目錄
第一步:準備zookeeper環境
(1)下載 zookeeper-3.4.14.tar.gz ,解壓,把conf 文件夾下面的 zoo.templet.cfg 改成zoo.cfg
(2)啓動zookeeper :cmd 到 zookeeper-3.4.14/bin文件夾下 輸入zkServer.cmd
第二步:準備kafka環境
(1)下載版本kafka_2.11-2.3.1 解壓, 修改config 目錄下的server.properties 文件,這隻log.dirs參數 log.dirs=C:/hnn/kafka/kafka_2.11-2.3.1/logs
(2)啓動kafka cmd到 C:\hnn\kafka\kafka_2.11-2.3.1 目錄下 執行 .\bin\windows\kafka-server-start.bat .\config\server.properties
(3)創建topic
>kafka-topics.bat --create --zookeeper localhost:2181 --replication-factor 1 --partitions 1 --topic sparkStreamingTest
創建成功顯示以下:Created topic sparkStreamingTest.

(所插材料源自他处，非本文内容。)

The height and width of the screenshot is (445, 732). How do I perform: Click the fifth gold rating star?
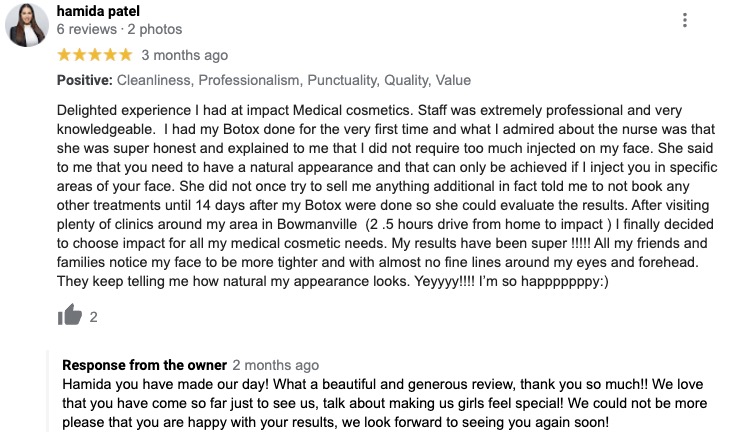(x=125, y=55)
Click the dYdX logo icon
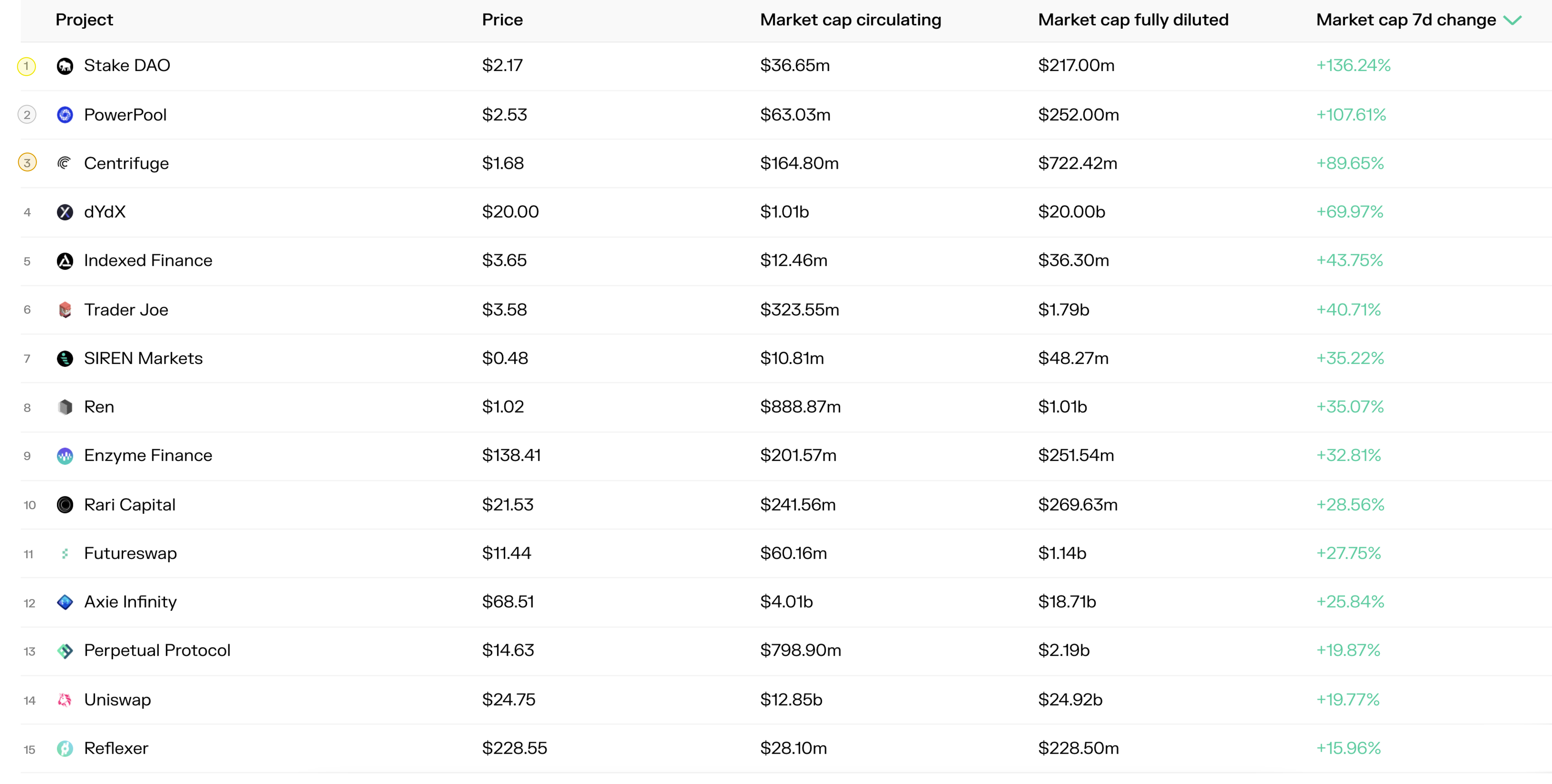This screenshot has width=1552, height=784. coord(65,212)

(4)打開生產者窗口 :kafka-console-producer.bat --broker-list localhost:9092 --topic sparkStreamingTest
(5)打開消費者窗口:.\bin\windows\kafka-console-consumer.bat --bootstrap-server localhost:9092 --topic test
第三步:開發代碼
添加依賴:
<dependency>
<groupId>org.apache.spark</groupId>
<artifactId>spark-streaming_2.11</artifactId>
<version>2.1.0</version>
</dependency>
<dependency>
<groupId>org.apache.spark</groupId>
<artifactId>spark-streaming-kafka-0-8_2.11</artifactId>
<version>2.1.0</version>
</dependency>
開發代碼
package com.spark.self
import org.apache.spark.SparkConf
import org.apache.spark.streaming.{Seconds, StreamingContext}
import org.apache.spark.streaming.kafka.KafkaUtils
import org.apache.spark.storage.StorageLevel
import org.apache.log4j.{Level, Logger}
import kafka.serializer.StringDecoder
object WordCountSprakStreaming {
val numThreads = 1
// val topics = "test"
val topics = "sparkStreamingTest"
val zkQuorum = "localhost:2181"
val group = "consumer1"
val brokers = "localhost:9092"
def main(args: Array[String]): Unit = {
receiver
// direct
}
def receiver() = {
Logger.getLogger("org.apache.spark").setLevel(Level.ERROR)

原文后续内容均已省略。